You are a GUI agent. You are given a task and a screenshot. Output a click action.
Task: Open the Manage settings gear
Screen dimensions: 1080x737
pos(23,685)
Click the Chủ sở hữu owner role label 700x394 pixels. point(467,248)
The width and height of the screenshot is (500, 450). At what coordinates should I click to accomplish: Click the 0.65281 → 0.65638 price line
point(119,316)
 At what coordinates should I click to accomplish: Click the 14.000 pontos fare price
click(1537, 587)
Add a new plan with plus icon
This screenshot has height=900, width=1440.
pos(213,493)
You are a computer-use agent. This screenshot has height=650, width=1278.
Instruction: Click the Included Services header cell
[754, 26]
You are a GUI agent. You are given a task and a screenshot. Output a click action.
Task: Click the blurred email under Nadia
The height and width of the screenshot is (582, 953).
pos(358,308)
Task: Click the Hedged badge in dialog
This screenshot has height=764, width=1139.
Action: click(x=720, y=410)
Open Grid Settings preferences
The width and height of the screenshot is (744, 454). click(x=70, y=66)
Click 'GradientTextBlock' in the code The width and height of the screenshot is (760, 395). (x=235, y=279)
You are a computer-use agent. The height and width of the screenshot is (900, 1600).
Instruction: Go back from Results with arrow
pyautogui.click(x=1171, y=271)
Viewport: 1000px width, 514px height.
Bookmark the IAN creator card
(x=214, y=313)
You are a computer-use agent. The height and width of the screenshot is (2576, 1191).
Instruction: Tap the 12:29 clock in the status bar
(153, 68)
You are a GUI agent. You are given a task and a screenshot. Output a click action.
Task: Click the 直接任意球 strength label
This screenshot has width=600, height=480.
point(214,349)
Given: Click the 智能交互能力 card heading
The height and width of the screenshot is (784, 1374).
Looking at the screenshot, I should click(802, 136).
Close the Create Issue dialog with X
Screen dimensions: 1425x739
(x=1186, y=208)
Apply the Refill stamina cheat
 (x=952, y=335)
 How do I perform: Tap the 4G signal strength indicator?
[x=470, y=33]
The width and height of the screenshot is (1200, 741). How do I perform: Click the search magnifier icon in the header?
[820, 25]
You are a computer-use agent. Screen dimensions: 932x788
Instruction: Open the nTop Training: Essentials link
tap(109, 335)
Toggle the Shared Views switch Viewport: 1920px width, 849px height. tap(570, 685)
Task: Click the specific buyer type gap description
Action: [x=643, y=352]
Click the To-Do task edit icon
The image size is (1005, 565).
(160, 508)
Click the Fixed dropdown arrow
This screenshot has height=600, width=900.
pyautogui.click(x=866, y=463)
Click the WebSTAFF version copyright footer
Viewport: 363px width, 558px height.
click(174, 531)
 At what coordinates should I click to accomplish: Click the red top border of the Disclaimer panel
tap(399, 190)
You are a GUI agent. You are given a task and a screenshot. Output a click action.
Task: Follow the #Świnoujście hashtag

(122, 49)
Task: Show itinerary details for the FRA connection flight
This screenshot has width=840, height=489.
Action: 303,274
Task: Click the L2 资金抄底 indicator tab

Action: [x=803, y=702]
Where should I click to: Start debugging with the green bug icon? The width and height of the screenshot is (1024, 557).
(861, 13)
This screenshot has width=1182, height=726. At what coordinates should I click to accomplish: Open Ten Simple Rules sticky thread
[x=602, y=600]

> THE TASK: Give back exactly the lines above, from the line containing "The height and width of the screenshot is (582, 953)." through the line containing "Viewport: 1000px width, 514px height.", with both end lines and nothing more.

> RESPONSE TO THIS TASK:
The height and width of the screenshot is (582, 953).
pos(358,308)
Task: Click the Hedged badge in dialog
This screenshot has height=764, width=1139.
Action: click(x=720, y=410)
Open Grid Settings preferences
The width and height of the screenshot is (744, 454). click(x=70, y=66)
Click 'GradientTextBlock' in the code The width and height of the screenshot is (760, 395). (x=235, y=279)
You are a computer-use agent. The height and width of the screenshot is (900, 1600).
Instruction: Go back from Results with arrow
pyautogui.click(x=1171, y=271)
Viewport: 1000px width, 514px height.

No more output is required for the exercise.